1.1 Background An orientation to the topic of cultural capability and safe spaces.
1.2 Aim Tell the reader what the report aims to do – i.e. It will provide a summary, description and analysis of an example of a safe or unsafe space, and will recommend improvements to improve the safety of the space where appropriate.
1.3 Scope Explain what the report will focus on, including what video, what particular scenes you will be discussing, and if the example depicts a safe or unsafe space.
2. Summary and Observations (Approx. 350- 400 words): This section will include two sub-sections.
2.1 Summary of the scenario: needs to include:
o a brief plot line of the events you are analysing
o the setting (social, academic or workplace) with a general overview of the scene
o any relevant background information to understand the scene
o identification of the key characters ( you can use ‘persons A, B and C” ).
2.2 Observations: Identify the behaviours that are evidence of the cultural safety issues and cultural capability. These observations should confirm your statement in the introduction about whether the space is safe or unsafe. Some of the things to look for and describe are: physical factors (size and layout of space, position of people in the space), communication factors (body language, voice, words), signs of inclusion or exclusion, and displays of or lack of cultural intelligence. It is a good idea to include a Table to set out your observations. Word count is included in the ‘summary and observations” quota, so don’t ‘spend’ all your words here.

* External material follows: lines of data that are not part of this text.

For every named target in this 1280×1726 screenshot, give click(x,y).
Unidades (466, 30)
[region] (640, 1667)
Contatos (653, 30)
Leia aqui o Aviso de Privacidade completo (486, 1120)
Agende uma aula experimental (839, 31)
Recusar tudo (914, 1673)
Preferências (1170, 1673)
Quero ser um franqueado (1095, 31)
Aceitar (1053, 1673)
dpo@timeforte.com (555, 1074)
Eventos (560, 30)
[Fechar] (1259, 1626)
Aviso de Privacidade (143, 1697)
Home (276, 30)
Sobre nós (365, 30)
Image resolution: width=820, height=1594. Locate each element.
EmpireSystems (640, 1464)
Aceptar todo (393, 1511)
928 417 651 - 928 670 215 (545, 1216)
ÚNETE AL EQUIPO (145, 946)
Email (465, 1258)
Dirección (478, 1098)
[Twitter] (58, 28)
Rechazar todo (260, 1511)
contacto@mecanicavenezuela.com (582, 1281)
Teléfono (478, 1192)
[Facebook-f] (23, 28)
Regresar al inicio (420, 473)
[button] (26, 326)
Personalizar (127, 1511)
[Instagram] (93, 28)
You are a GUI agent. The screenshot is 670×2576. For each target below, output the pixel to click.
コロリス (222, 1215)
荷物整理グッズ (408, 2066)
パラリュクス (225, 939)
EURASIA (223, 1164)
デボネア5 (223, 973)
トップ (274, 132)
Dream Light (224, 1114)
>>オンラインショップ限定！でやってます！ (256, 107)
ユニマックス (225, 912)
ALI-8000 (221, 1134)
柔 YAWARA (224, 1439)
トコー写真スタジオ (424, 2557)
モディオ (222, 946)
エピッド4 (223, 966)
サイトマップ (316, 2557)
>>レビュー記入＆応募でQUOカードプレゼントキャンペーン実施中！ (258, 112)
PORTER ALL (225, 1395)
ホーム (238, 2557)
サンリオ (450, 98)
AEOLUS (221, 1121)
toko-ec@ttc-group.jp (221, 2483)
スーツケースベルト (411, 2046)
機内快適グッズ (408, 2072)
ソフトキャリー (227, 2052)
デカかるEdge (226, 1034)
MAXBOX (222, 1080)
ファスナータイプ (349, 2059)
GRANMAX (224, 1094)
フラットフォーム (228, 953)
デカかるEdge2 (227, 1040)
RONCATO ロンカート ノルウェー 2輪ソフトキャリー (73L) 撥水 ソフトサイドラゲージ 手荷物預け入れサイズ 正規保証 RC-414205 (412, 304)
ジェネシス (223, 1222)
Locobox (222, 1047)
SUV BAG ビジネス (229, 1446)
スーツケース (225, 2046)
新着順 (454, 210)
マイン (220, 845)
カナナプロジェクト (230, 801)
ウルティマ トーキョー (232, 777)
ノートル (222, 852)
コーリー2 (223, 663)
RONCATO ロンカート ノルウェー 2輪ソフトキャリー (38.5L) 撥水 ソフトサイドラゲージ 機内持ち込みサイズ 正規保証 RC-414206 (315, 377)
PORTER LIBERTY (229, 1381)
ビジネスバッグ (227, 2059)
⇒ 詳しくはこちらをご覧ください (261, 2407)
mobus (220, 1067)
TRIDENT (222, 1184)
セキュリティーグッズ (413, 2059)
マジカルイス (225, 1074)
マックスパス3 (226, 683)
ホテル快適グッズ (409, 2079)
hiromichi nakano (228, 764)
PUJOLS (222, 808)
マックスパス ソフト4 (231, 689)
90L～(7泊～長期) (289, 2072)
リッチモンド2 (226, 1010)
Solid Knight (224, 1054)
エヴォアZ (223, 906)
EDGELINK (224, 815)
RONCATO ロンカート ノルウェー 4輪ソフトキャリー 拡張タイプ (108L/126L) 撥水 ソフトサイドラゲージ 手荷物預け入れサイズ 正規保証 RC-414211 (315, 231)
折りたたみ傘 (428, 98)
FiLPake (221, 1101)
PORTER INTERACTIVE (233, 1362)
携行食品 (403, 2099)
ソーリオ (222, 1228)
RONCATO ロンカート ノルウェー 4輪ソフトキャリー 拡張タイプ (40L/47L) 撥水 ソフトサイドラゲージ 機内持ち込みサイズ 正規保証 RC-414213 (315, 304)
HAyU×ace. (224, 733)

. Analysis: (700-800 words):
In this section you should demonstrate your understanding of the key concepts covered in the unit. Using relevant literature, together with your observations in section 2 of elements within the scenario, analyse whether chosen scenes are a safe or an unsafe space and explain why. Support your claims about whether each scene is a safe or unsafe space with readings and definitions of the concepts that comprise cultural safety including cultural intelligence and cultural capabilities. For example, you might write something like this.
In the early part of the sequence of events, Jane displayed a high level of cultural intelligence by adjusting her behaviour with direct eye contact and using a calm tone of voice as soon as she became aware that her patient had never been in a hospital before. This had an instant effect on the patient who visibly relaxed and began to talk. This is an excellent example of what Brislin, Worthley and McNab (2006, p. 40) define as cultural intelligence or the ability to adjust to another culture. Jane showed she was reading the other person’s uncomfortable body language and adjusted her approach appropriately to make the patient feel safe in that new place. This is one way that her cultural capability in her role as a hospital registrar is relevant in making the patient feel safe as they enter the hospital.
This example shows how the student has:
• Identified an example of cultural intelligence from the scenario
• Integrated a definition of cultural intelligence from one of her readings
• Explained how the behavior in this example relates to the definition and the broader question for the report
Hint: As noted earlier, to improve clarity, your analysis may include numbered sub-headings to highlight and structure key issues or reasons that you have identified in your scenario as important to whether the space represented there is safe or not safe (e.g. 3.1 Empathy, 3.2 Intercultural Communication, 3.3 Awareness of Body Language, 3.4 Culture Shock, Etc.).
4. Recommendations (150 – 200 words): Based on your analysis section, make recommendations for how situations in the situation may be changed using cultural capabilities to make this a safer space. The recommendations that you make should tie in very closely to your discussion in the analysis section. If the scenario is already safe, identify what aspects of the scenario have been important in making it safe. References are needed here.
5. Summary and Conclusion (approx. 100 words): Summarise the main ideas. What did your chosen situation show about safe spaces, and what actions needed to be taken to make it a safe space, if anything? No new material or references should be included in the summary and conclusion.